Bassiste dans les Gypsies de Pétion-Ville, Toto joue à dix-sept ans à Coconut Villa en l’honneur de Pelé, venu en Haïti avec le Santos FC en 1971. Vrai amoureux de la guitare, il en possède aujourd’hui trente-quatre chez lui, comme dans un musée. En 1978, il fonde chez lui, à l’impasse Laraque à Lalue, le Caribbean Sextet avec Réginald Policard, Jean-Jean Laraque et Yvan Kanski, un groupe qui apporte une variante jazz au compas direct.

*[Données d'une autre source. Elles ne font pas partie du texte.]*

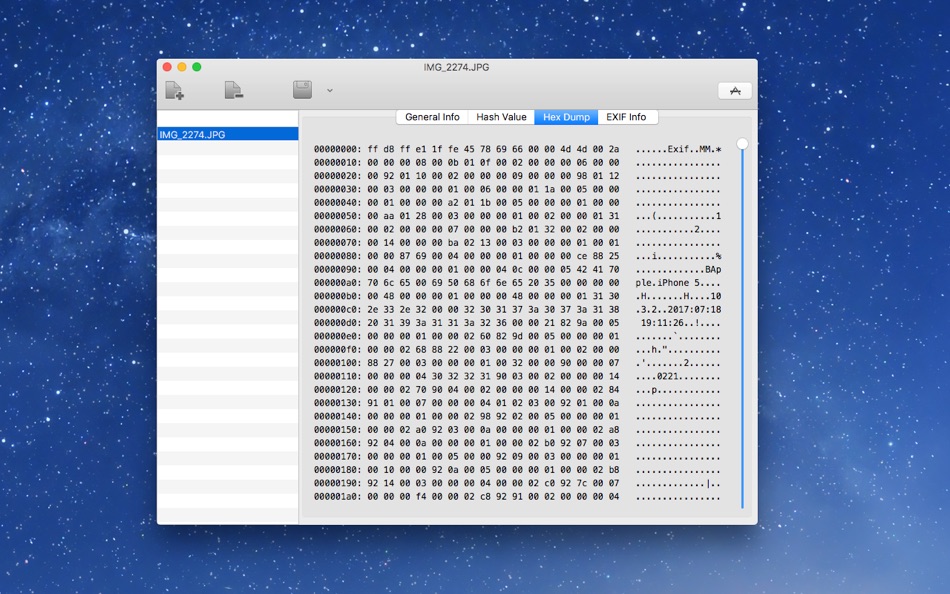
Task: Click the hex dump scroll slider knob
Action: (742, 144)
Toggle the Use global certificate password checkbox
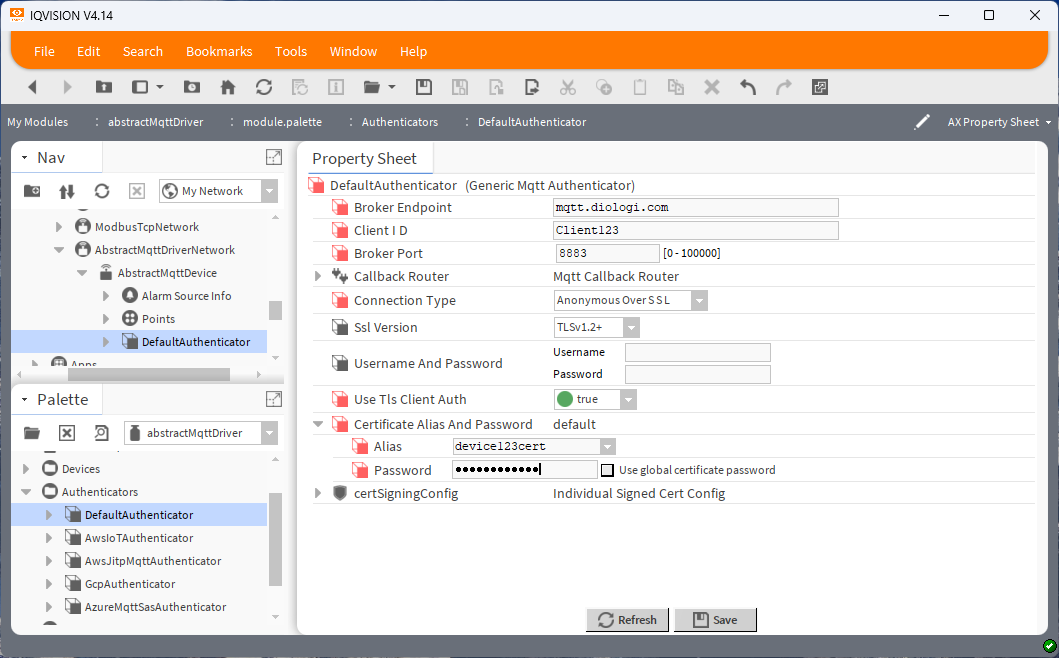This screenshot has width=1059, height=658. pyautogui.click(x=608, y=468)
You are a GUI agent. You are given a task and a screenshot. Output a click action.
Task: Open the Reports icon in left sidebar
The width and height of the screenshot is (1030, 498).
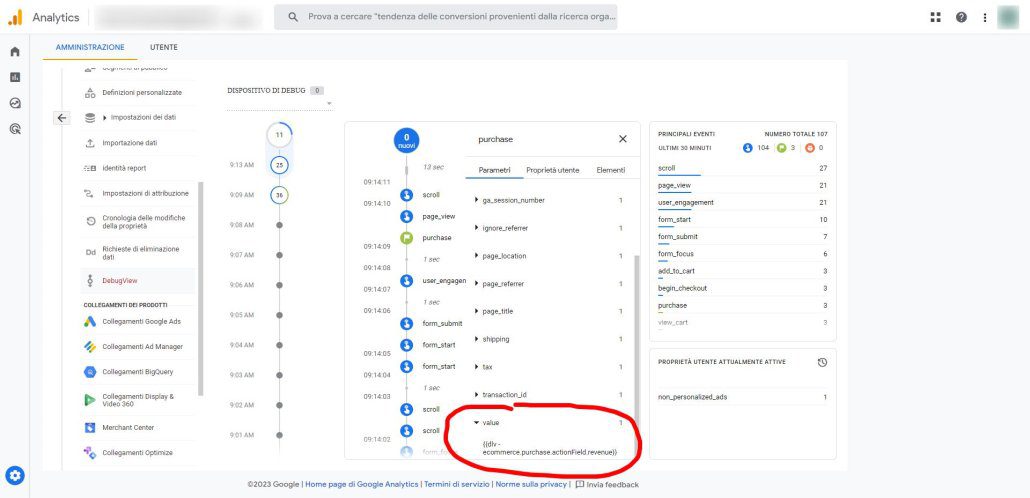coord(15,77)
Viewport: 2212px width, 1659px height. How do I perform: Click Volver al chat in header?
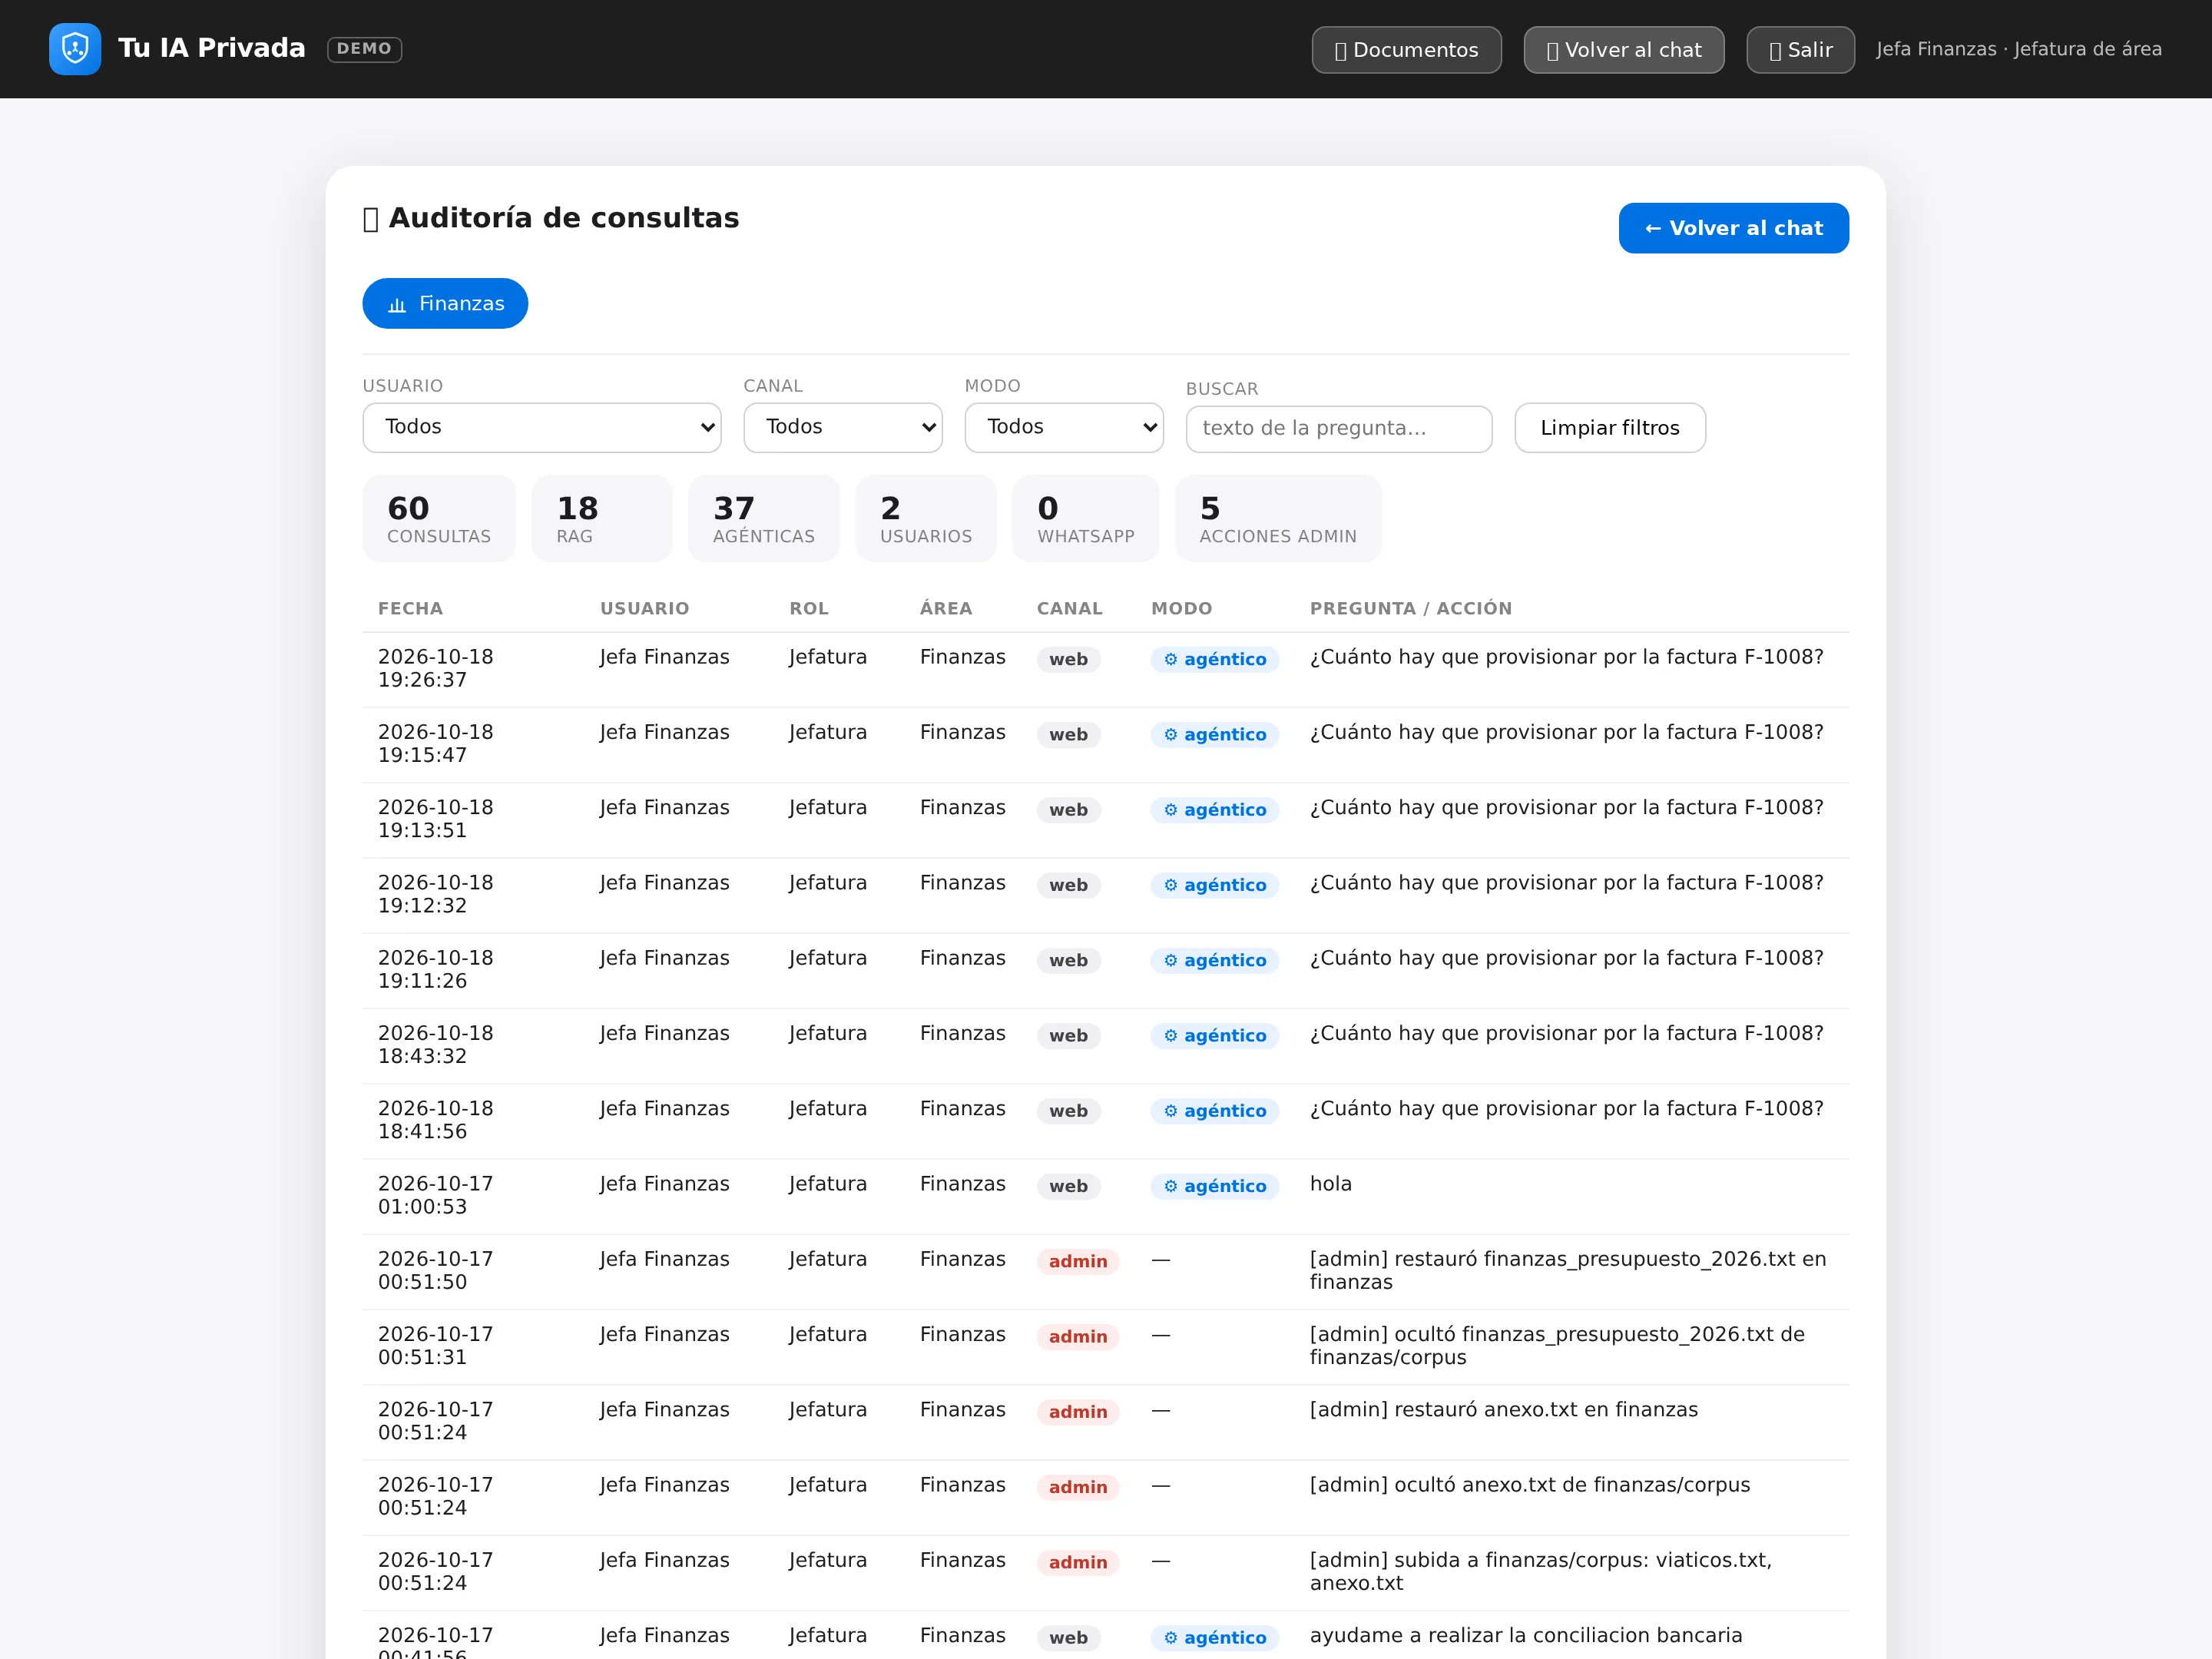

Auteur, compositeur, publiciste et producteur, il enregistre gratuitement dans son studio de Delmas 31 les premières chansons de plus de soixante artistes, parmi lesquels Émeline Michel, Michel Martelly, Boukman Eksperyans et Djakout Mizik. Il signe plus de trois cents spots publicitaires, participe à plus de cent albums et en produit une quinzaine en solo, dont les huit éditions de « Guitarement vôtre ». Ses tubes à connotations grivoises, « Chat Fifi », « Jolibois » et « Madougou », que ses collègues du Caribbean Sextet refusaient d’enregistrer, connaissent un succès retentissant.
Installé à Montréal à partir de 2000, il participe plus de quinze fois au Festival de jazz et joue treize ans au Casino de Montréal.